EXERCISE INSTRUCTIONS:
1 – Answer these questions from the essential metrics page:
(a) What kind of metrics does the page list?
(b) How are the metrics grouped?
(c) What do the environment-level metrics cover?
2 – Restate the essential metrics page from "View as Markdown" to "see Appendix: Metrics.", switching "dashboards" to "charts".

PAGE:
>>>>>

Essential metrics

View as Markdown

This page lists the essential Prometheus metrics exposed by Materialize: the ones we recommend building dashboards and alerts on. This list may evolve as we add observability for new features and refine what’s most useful.

The metrics are grouped by the component of Materialize they describe. A grouping is shown only when it has at least one metric. For the complete list of metrics Materialize exposes, see Appendix: Metrics.

Environment-level metrics

Metrics for the SQL control plane: client connections, availability, and the catalog.

<<<<<

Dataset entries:
>>>>>

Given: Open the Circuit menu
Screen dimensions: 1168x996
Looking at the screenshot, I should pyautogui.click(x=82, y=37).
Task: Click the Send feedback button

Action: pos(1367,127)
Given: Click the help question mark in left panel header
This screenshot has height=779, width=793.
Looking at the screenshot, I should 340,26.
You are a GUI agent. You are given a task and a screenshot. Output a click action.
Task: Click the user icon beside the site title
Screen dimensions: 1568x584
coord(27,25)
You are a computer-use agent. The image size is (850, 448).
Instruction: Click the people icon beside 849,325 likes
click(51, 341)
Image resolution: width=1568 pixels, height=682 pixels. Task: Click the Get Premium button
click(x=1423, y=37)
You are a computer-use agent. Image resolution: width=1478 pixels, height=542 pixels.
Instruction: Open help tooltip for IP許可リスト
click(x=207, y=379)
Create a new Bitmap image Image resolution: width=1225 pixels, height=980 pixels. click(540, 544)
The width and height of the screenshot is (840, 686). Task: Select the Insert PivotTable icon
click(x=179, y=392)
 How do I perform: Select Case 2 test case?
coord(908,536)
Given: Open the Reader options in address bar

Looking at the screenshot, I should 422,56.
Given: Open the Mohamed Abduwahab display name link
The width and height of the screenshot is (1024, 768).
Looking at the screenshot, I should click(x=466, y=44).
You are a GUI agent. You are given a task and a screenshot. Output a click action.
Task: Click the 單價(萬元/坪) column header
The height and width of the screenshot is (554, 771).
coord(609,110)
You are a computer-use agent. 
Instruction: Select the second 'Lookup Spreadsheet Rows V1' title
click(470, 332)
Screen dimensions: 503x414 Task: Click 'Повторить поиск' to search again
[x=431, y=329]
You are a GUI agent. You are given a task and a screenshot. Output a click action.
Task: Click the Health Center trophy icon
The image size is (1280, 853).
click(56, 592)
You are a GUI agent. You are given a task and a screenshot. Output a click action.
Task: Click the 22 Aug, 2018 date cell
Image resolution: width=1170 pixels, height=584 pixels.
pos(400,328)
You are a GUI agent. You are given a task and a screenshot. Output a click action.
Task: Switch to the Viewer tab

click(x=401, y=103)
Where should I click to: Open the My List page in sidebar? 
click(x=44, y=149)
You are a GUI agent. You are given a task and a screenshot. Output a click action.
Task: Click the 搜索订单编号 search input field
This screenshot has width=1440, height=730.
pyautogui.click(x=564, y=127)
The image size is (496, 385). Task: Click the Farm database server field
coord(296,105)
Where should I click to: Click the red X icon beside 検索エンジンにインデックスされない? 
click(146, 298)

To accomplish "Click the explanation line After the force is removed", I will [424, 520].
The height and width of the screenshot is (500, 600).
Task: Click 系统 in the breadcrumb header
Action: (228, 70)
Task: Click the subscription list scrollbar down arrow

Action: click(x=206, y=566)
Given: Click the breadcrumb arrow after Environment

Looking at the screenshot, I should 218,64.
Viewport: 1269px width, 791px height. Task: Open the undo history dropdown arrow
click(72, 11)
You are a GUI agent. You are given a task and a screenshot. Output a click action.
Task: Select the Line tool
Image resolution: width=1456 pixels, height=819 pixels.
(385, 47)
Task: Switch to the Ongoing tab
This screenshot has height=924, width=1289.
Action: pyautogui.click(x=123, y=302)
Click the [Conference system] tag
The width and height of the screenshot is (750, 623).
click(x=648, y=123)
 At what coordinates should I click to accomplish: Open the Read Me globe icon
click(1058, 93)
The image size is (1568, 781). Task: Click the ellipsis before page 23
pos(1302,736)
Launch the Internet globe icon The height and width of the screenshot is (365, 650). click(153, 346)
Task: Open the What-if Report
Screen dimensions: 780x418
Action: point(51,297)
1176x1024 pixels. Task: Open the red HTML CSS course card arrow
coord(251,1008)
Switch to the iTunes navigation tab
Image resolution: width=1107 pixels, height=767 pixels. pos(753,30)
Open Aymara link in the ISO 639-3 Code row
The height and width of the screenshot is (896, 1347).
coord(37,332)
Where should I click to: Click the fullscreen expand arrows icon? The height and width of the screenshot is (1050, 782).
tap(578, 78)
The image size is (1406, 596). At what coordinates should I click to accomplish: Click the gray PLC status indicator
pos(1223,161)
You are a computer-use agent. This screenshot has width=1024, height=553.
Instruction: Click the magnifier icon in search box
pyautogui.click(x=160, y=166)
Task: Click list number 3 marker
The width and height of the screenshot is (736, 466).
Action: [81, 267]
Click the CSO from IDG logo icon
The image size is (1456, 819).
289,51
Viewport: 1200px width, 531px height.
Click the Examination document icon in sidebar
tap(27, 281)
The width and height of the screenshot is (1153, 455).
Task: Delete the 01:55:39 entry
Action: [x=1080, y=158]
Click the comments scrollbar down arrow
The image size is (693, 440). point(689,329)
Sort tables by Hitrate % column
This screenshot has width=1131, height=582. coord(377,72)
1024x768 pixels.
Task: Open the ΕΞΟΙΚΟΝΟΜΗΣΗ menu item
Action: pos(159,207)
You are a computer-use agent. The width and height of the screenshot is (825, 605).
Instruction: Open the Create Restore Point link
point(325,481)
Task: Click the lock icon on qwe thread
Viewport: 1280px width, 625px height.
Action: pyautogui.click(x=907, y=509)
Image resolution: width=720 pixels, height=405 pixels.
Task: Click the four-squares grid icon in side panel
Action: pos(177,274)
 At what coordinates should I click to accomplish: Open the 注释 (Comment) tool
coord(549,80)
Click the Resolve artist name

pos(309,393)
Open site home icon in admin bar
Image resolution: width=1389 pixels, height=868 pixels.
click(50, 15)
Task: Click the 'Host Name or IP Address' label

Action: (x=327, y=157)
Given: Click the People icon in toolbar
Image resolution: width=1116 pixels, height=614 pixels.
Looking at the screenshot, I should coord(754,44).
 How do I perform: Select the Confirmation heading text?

<<<<<

RESPONSES IN ORDER:
1 –
(a) The essential Prometheus metrics exposed by Materialize.
(b) By the component of Materialize they describe.
(c) The SQL control plane: client connections, availability, and the catalog.

2 –
View as Markdown

This page lists the essential Prometheus metrics exposed by Materialize: the ones we recommend building charts and alerts on. This list may evolve as we add observability for new features and refine what’s most useful.

The metrics are grouped by the component of Materialize they describe. A grouping is shown only when it has at least one metric. For the complete list of metrics Materialize exposes, see Appendix: Metrics.